The Kwere also known as Ngh'wele (Wakwere in Swahili) are a matrilineal ethnic and linguistic group native to Bagamoyo District and Chalinze District in Pwani Region of coastal Tanzania. The primary language spoken is Ngh'wele, called Kikwere in Swahili. The most famous person of Kwere descent is former President of Tanzania Jakaya Kikwete.

History
In 1987, the Kwere population was estimated to number 98,000. The government of Tanzania released data for the 2012 census, but it was not  by ethnic group and such detail may not be published in the near future. In the country's 1967 population census, 48,132 people on the mainland identified themselves as belonging to the Ngh’wele ethnic group. The overwhelming majority of them lived in their traditional residential areas in Bagamoyo district (35,404 people), with another 3,857 people living in neighboring Kisarawe district. In addition, small groups of Ngh’wele people were said to be residents of the Morogoro Region (3,764) and Dar es Salaam (2,902). Reliable census data since 1967 are not available, as subsequent government demographic collections no longer record ethnicity.

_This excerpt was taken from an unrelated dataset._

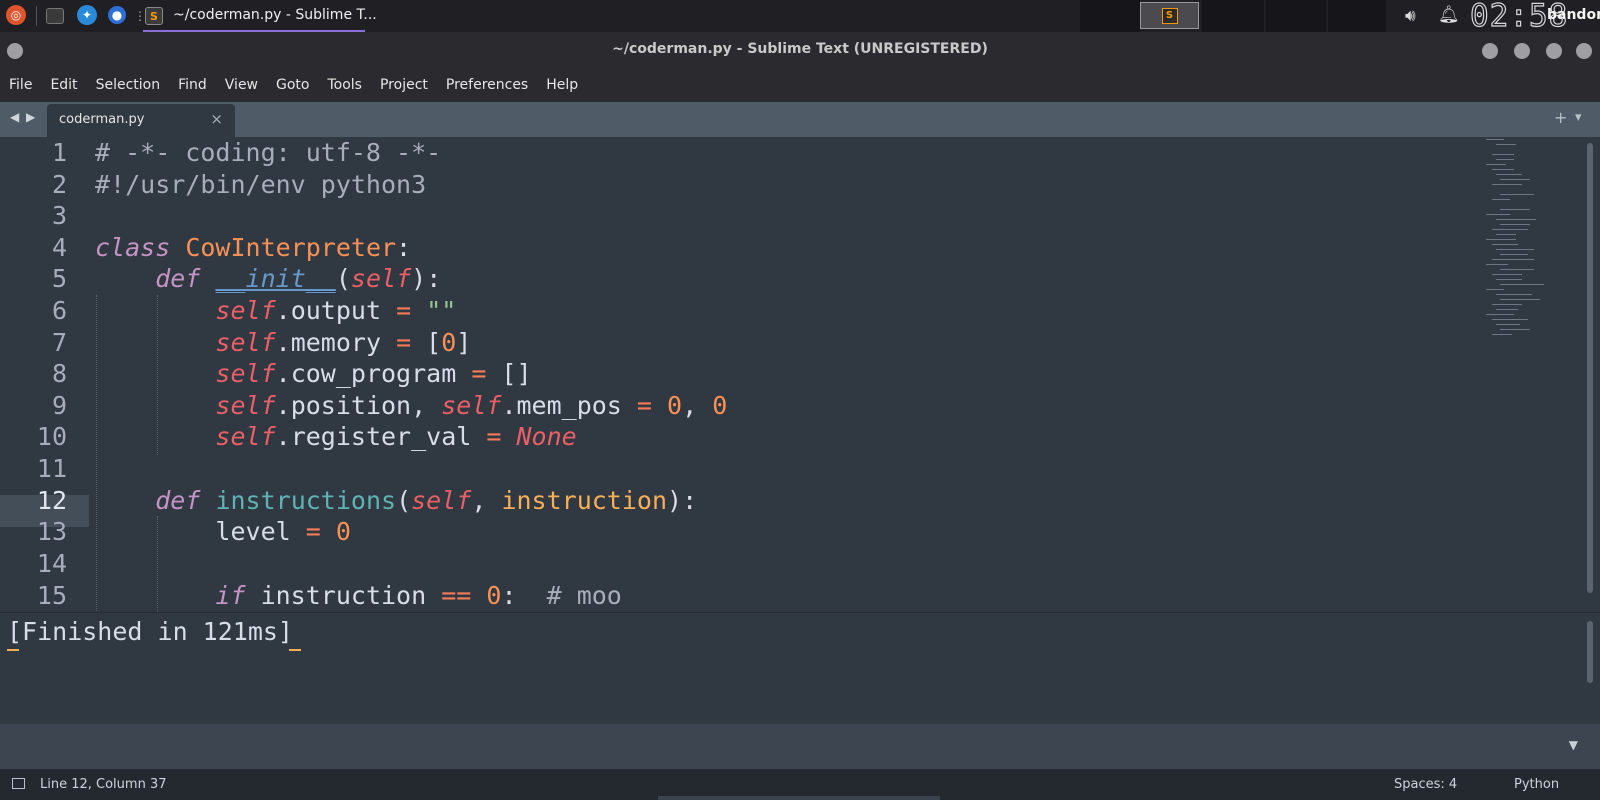 This screenshot has width=1600, height=800. Describe the element at coordinates (295, 650) in the screenshot. I see `bracket-match-marker` at that location.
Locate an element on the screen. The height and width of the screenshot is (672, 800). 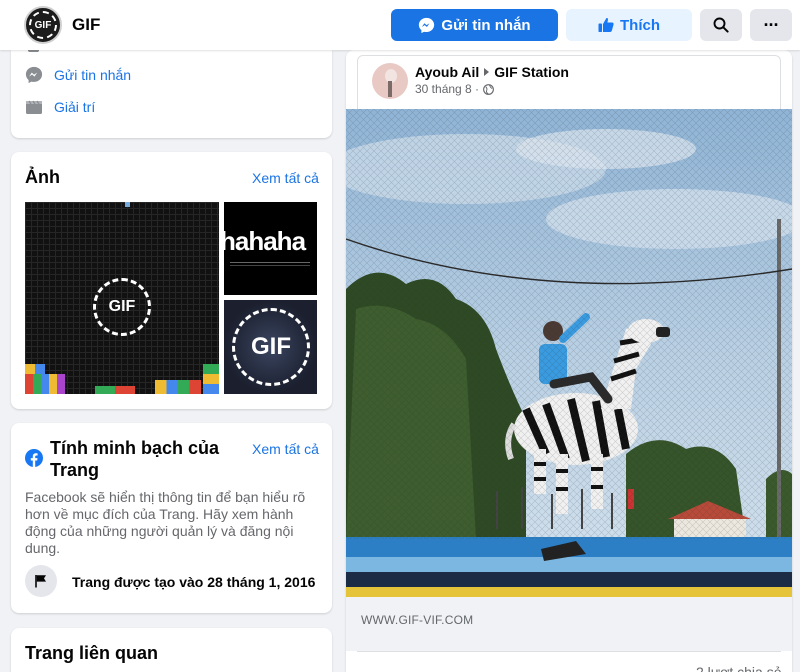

The total population of the Pwani Region for 2012 was 1,098,668. In the past, the overwhelming majority of the Kwere lived in their traditional residential areas in  Bagamoyo district on the coast.

Culture
The pervasive dominance of the Swahili language in coastal affairs throughout East Africa for many centuries have led to most peoples indigenous in the area to be at least bilingual, the Ngh'were are no different. This was confirmed in 2002 by Bagamoyo elders who attended a conference held in the city championing its nomination as a UNESCO World Heritage site. In 2011, Bagamoyo was reported as the recipient of Tanzania’s seventh world heritage site. What impact this award will have on Ngh'were residency in the city is not yet known, but the tour handlers are advertising globally.